::: RECORDS SHOWN
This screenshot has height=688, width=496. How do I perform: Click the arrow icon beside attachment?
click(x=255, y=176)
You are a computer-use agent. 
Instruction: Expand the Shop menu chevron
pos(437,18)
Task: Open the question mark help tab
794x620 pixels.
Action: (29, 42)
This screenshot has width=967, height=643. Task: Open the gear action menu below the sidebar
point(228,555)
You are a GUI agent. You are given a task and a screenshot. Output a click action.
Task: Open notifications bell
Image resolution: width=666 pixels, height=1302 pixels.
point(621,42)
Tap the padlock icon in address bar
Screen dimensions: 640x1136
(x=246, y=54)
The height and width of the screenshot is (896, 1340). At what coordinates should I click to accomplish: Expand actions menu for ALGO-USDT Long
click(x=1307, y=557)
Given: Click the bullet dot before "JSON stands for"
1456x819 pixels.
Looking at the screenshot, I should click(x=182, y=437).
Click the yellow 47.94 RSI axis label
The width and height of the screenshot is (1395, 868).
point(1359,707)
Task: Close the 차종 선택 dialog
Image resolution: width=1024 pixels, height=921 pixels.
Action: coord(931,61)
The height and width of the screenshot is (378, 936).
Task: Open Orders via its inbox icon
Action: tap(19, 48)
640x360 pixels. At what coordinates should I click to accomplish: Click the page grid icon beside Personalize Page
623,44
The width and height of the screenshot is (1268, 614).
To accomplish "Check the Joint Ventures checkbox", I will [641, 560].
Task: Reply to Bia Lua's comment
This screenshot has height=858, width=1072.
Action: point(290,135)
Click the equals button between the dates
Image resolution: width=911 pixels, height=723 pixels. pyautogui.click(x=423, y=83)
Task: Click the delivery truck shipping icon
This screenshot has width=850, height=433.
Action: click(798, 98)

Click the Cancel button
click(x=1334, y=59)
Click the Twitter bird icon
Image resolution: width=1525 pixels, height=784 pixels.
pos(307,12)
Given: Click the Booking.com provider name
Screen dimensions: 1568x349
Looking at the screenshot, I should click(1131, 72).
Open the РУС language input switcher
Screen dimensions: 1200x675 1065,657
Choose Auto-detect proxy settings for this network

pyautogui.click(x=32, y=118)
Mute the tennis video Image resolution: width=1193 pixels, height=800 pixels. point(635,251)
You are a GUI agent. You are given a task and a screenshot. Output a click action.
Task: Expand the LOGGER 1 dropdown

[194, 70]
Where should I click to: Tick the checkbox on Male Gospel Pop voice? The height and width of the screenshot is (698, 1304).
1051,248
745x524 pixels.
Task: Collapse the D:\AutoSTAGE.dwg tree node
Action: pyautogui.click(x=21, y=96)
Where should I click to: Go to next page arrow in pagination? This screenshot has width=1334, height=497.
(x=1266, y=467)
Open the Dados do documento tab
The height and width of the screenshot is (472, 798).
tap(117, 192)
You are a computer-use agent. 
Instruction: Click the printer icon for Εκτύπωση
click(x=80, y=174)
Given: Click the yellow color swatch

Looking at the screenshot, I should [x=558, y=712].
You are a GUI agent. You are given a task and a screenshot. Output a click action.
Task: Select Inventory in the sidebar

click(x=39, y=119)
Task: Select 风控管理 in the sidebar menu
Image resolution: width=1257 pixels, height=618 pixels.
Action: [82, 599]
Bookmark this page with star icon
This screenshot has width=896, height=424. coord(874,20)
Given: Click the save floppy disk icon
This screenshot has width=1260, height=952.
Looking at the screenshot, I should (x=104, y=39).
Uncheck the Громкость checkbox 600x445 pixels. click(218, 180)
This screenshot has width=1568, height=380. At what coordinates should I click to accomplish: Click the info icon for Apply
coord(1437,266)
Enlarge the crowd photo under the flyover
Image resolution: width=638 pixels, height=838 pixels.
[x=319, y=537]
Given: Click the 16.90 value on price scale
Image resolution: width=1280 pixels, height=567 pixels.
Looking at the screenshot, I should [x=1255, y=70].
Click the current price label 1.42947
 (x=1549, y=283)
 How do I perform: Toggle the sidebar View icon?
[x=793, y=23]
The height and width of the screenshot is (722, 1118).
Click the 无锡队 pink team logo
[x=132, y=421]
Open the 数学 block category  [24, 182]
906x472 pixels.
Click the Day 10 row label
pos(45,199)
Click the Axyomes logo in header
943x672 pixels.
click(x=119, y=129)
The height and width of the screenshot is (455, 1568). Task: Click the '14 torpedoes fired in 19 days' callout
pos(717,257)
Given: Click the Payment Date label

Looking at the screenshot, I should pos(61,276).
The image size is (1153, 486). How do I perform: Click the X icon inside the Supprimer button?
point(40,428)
::::::
→ **WORK TO BE COMPLETED**: Whatever appears in the data above must be copied word for word.

→ **EXPECTED ANSWER**:
This screenshot has height=688, width=496. How do I perform: Click the arrow icon beside attachment?
click(x=255, y=176)
You are a computer-use agent. 
Instruction: Expand the Shop menu chevron
pos(437,18)
Task: Open the question mark help tab
794x620 pixels.
Action: (29, 42)
This screenshot has width=967, height=643. Task: Open the gear action menu below the sidebar
point(228,555)
You are a GUI agent. You are given a task and a screenshot. Output a click action.
Task: Open notifications bell
Image resolution: width=666 pixels, height=1302 pixels.
point(621,42)
Tap the padlock icon in address bar
Screen dimensions: 640x1136
(x=246, y=54)
The height and width of the screenshot is (896, 1340). At what coordinates should I click to accomplish: Expand actions menu for ALGO-USDT Long
click(x=1307, y=557)
Given: Click the bullet dot before "JSON stands for"
1456x819 pixels.
Looking at the screenshot, I should click(x=182, y=437).
Click the yellow 47.94 RSI axis label
The width and height of the screenshot is (1395, 868).
point(1359,707)
Task: Close the 차종 선택 dialog
Image resolution: width=1024 pixels, height=921 pixels.
Action: coord(931,61)
The height and width of the screenshot is (378, 936).
Task: Open Orders via its inbox icon
Action: tap(19, 48)
640x360 pixels. At what coordinates should I click to accomplish: Click the page grid icon beside Personalize Page
623,44
The width and height of the screenshot is (1268, 614).
To accomplish "Check the Joint Ventures checkbox", I will [641, 560].
Task: Reply to Bia Lua's comment
This screenshot has height=858, width=1072.
Action: point(290,135)
Click the equals button between the dates
Image resolution: width=911 pixels, height=723 pixels. pyautogui.click(x=423, y=83)
Task: Click the delivery truck shipping icon
This screenshot has width=850, height=433.
Action: click(798, 98)

Click the Cancel button
click(x=1334, y=59)
Click the Twitter bird icon
Image resolution: width=1525 pixels, height=784 pixels.
pos(307,12)
Given: Click the Booking.com provider name
Screen dimensions: 1568x349
Looking at the screenshot, I should click(1131, 72).
Open the РУС language input switcher
Screen dimensions: 1200x675 1065,657
Choose Auto-detect proxy settings for this network

pyautogui.click(x=32, y=118)
Mute the tennis video Image resolution: width=1193 pixels, height=800 pixels. point(635,251)
You are a GUI agent. You are given a task and a screenshot. Output a click action.
Task: Expand the LOGGER 1 dropdown

[194, 70]
Where should I click to: Tick the checkbox on Male Gospel Pop voice? The height and width of the screenshot is (698, 1304).
1051,248
745x524 pixels.
Task: Collapse the D:\AutoSTAGE.dwg tree node
Action: pyautogui.click(x=21, y=96)
Where should I click to: Go to next page arrow in pagination? This screenshot has width=1334, height=497.
(x=1266, y=467)
Open the Dados do documento tab
The height and width of the screenshot is (472, 798).
tap(117, 192)
You are a computer-use agent. 
Instruction: Click the printer icon for Εκτύπωση
click(x=80, y=174)
Given: Click the yellow color swatch

Looking at the screenshot, I should [x=558, y=712].
You are a GUI agent. You are given a task and a screenshot. Output a click action.
Task: Select Inventory in the sidebar

click(x=39, y=119)
Task: Select 风控管理 in the sidebar menu
Image resolution: width=1257 pixels, height=618 pixels.
Action: [82, 599]
Bookmark this page with star icon
This screenshot has width=896, height=424. coord(874,20)
Given: Click the save floppy disk icon
This screenshot has width=1260, height=952.
Looking at the screenshot, I should (x=104, y=39).
Uncheck the Громкость checkbox 600x445 pixels. click(218, 180)
This screenshot has width=1568, height=380. At what coordinates should I click to accomplish: Click the info icon for Apply
coord(1437,266)
Enlarge the crowd photo under the flyover
Image resolution: width=638 pixels, height=838 pixels.
[x=319, y=537]
Given: Click the 16.90 value on price scale
Image resolution: width=1280 pixels, height=567 pixels.
Looking at the screenshot, I should [x=1255, y=70].
Click the current price label 1.42947
 (x=1549, y=283)
 How do I perform: Toggle the sidebar View icon?
[x=793, y=23]
The height and width of the screenshot is (722, 1118).
Click the 无锡队 pink team logo
[x=132, y=421]
Open the 数学 block category  [24, 182]
906x472 pixels.
Click the Day 10 row label
pos(45,199)
Click the Axyomes logo in header
943x672 pixels.
click(x=119, y=129)
The height and width of the screenshot is (455, 1568). Task: Click the '14 torpedoes fired in 19 days' callout
pos(717,257)
Given: Click the Payment Date label

Looking at the screenshot, I should pos(61,276).
The image size is (1153, 486). How do I perform: Click the X icon inside the Supprimer button?
point(40,428)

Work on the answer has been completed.